Uralte Gesteinsmassive

Eines der ältesten Gesteinsmassive ist das Kaledonische Gebirge. Es faltete sich vor 400 Millionen Jahren, als Europa und Nordamerika noch ein Kontinent waren. Das Massiv zog sich von Skandinavien über die Britischen Inseln und Grönland bis zu den heutigen Appalachen Nordamerikas. Die Erosion hat diese Faltungen komplett glatt geschliffen. Vom so genannten variskischen Gebirge ist dagegen noch allerhand übrig. Es entstand im Karbon vor 300 bis 33 Millionen Jahren und reichte von Spanien über Frankreich, Zentralfrankreich bis nach Südengland, Polen und Südosteuropa.
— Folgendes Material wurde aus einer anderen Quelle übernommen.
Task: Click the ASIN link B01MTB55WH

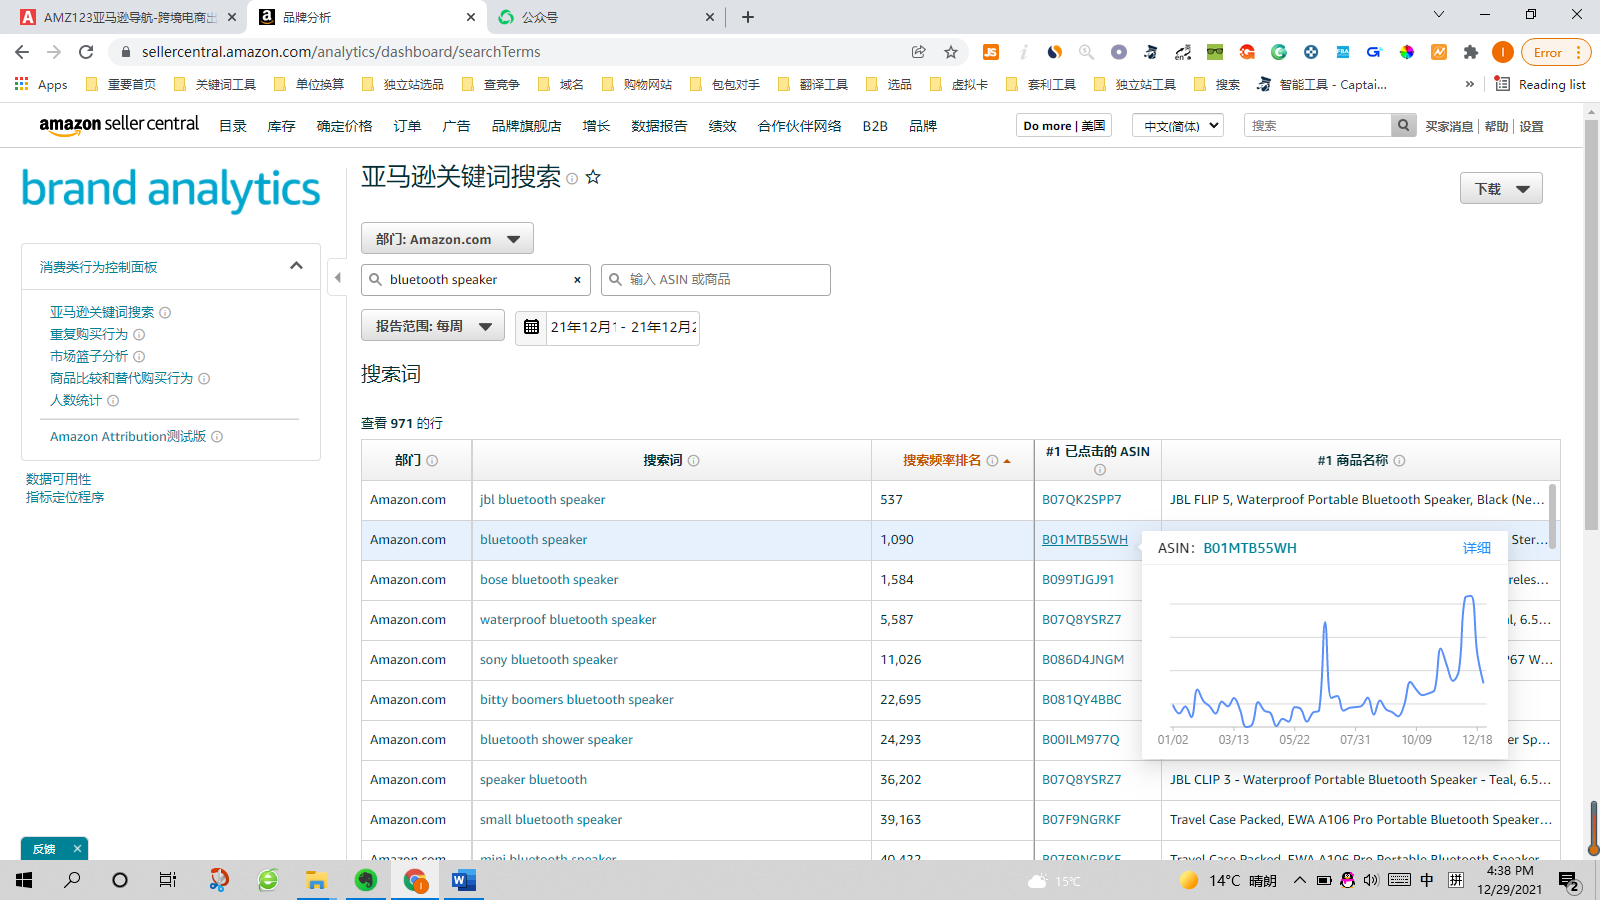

Reste davon sind zum Beispiel die deutschen Mittelgebirge Schwarzwald, Rhön, Fichtelgebirge und Thüringer Wald.

Noch ein Gebirge ist so alt wie das variskische, besitzt aber heute noch stolze Berge mit bis zu 7.500 Meter hohen Gipfeln: der Tienshan zwischen Kasachstan, Kirgistan und dem östlichen China.